Otra encuesta realizada por Pew Research Center, revela la abrumadora caída en la satisfacción general de los brasileños con el país desde 2010, siendo el 72% de los mismos los que se mostraron descontentos en cómo van las cosas en el país. Aunque esta encuesta afirma que el 61% de la población no está de acuerdo con que el Mundial se realice en Brasil y que no creen que traiga beneficios, los brasileños afirman que no están en contra del Mundial pero sí de la forma con la que se está haciendo.




La construcción de los estadios sigue, a día de hoy, incompleta.

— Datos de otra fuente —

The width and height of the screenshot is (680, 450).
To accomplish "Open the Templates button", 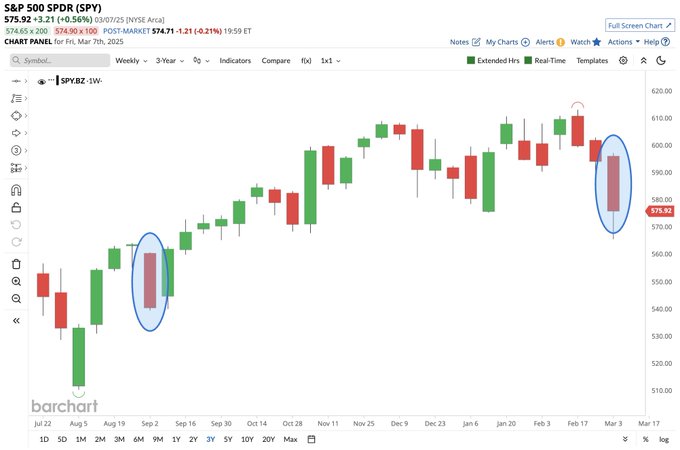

Los cables sueltos alrededor de los estadios no son ningún lavado de imagen para ese Brasil que quería mostrarse grande ante el mundo.  Esos trabajos a contrarreloj además han conseguido que el país cuente con tan mala infraestructura que la propia FIFA estudió a principios de año sancionar a Brasil y retirarlo como sede del Mundial. Pero eso, por suerte o por desgracia, no pasó.

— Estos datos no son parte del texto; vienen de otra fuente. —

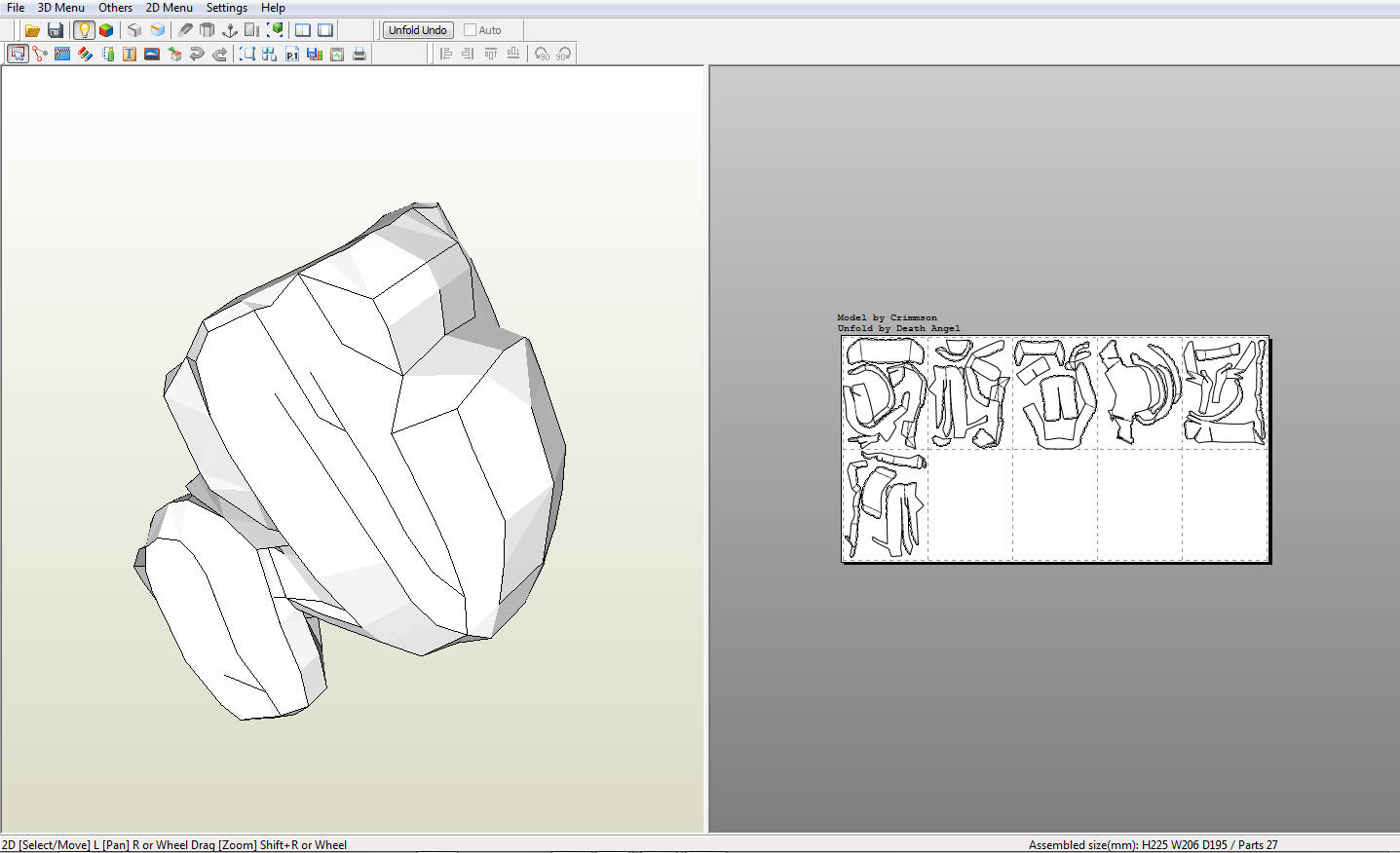Screen dimensions: 1400x853
Task: Toggle the light bulb lighting switch
Action: coord(84,30)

El país inmerso en una gran crisis social amenaza con seguir con huelgas de transporte en los próximos días como muestra a ese rechazo a la celebración del mundial, así como llevan haciendo desde hace un año más de un millón de personas que salieron a la calle a reclamar sus derechos. Por este motivo, la seguridad en el país se ha triplicado con el propósito de garantizar la máxima protección durante todo el evento. ¿Lo conseguirá uno de los países más violentos del mundo? Por si acaso no es así, autoridades japonesas aconsejaron a sus ciudadanos que “no viajaran a Brasil” en estos momentos.



Por su parte, la presidenta brasileña espera que haya “el menor número de altercados posibles”. Mientras, todo lo que está pasando poco importa a los grandes magnates del capitalismo, como la propia presidenta Dilma Rouseff, quién solo mira para su ombligo y asegura que “todo saldrá bien”. Lo que pase está aún por ver. Pero eso sí, si hay algo de lo que no tengo ni idea – o por lo menos no mucha -  es el fútbol. Pero yo, personalmente, no me compraría un billete para Brasil. Porque allí la gente ya no quiere circo: quiere pan.